- What the task requires:
Write the data below out again, unchanged.

- Dataset entries:
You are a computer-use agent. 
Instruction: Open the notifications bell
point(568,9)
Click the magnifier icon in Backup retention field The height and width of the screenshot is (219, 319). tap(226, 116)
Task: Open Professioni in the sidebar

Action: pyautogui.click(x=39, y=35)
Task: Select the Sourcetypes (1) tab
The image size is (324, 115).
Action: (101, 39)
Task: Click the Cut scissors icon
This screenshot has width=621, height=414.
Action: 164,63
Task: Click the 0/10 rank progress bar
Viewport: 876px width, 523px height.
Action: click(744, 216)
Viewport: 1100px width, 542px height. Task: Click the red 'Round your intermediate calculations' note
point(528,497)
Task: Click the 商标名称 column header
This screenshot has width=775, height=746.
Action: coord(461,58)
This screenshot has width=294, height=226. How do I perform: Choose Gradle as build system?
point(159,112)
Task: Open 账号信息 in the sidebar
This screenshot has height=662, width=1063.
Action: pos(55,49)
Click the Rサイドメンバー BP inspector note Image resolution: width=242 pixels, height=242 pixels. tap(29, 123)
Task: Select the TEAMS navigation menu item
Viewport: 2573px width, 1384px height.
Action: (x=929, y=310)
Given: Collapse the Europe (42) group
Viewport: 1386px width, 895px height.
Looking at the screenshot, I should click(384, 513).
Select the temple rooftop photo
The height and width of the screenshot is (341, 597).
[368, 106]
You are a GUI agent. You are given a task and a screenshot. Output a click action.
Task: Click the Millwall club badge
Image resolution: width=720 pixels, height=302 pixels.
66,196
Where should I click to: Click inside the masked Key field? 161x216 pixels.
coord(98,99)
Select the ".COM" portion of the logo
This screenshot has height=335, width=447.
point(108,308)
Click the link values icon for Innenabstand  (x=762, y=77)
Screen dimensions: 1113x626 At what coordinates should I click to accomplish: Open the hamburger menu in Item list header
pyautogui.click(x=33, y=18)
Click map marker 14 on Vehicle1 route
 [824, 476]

- Result:
You are a computer-use agent. 
Instruction: Open the notifications bell
point(568,9)
Click the magnifier icon in Backup retention field The height and width of the screenshot is (219, 319). tap(226, 116)
Task: Open Professioni in the sidebar

Action: pyautogui.click(x=39, y=35)
Task: Select the Sourcetypes (1) tab
The image size is (324, 115).
Action: (101, 39)
Task: Click the Cut scissors icon
This screenshot has width=621, height=414.
Action: 164,63
Task: Click the 0/10 rank progress bar
Viewport: 876px width, 523px height.
Action: click(744, 216)
Viewport: 1100px width, 542px height. Task: Click the red 'Round your intermediate calculations' note
point(528,497)
Task: Click the 商标名称 column header
This screenshot has width=775, height=746.
Action: coord(461,58)
This screenshot has width=294, height=226. How do I perform: Choose Gradle as build system?
point(159,112)
Task: Open 账号信息 in the sidebar
This screenshot has height=662, width=1063.
Action: pos(55,49)
Click the Rサイドメンバー BP inspector note Image resolution: width=242 pixels, height=242 pixels. tap(29, 123)
Task: Select the TEAMS navigation menu item
Viewport: 2573px width, 1384px height.
Action: (x=929, y=310)
Given: Collapse the Europe (42) group
Viewport: 1386px width, 895px height.
Looking at the screenshot, I should click(384, 513).
Select the temple rooftop photo
The height and width of the screenshot is (341, 597).
[368, 106]
You are a GUI agent. You are given a task and a screenshot. Output a click action.
Task: Click the Millwall club badge
Image resolution: width=720 pixels, height=302 pixels.
66,196
Where should I click to: Click inside the masked Key field? 161x216 pixels.
coord(98,99)
Select the ".COM" portion of the logo
This screenshot has height=335, width=447.
point(108,308)
Click the link values icon for Innenabstand  (x=762, y=77)
Screen dimensions: 1113x626 At what coordinates should I click to accomplish: Open the hamburger menu in Item list header
pyautogui.click(x=33, y=18)
Click map marker 14 on Vehicle1 route
 [824, 476]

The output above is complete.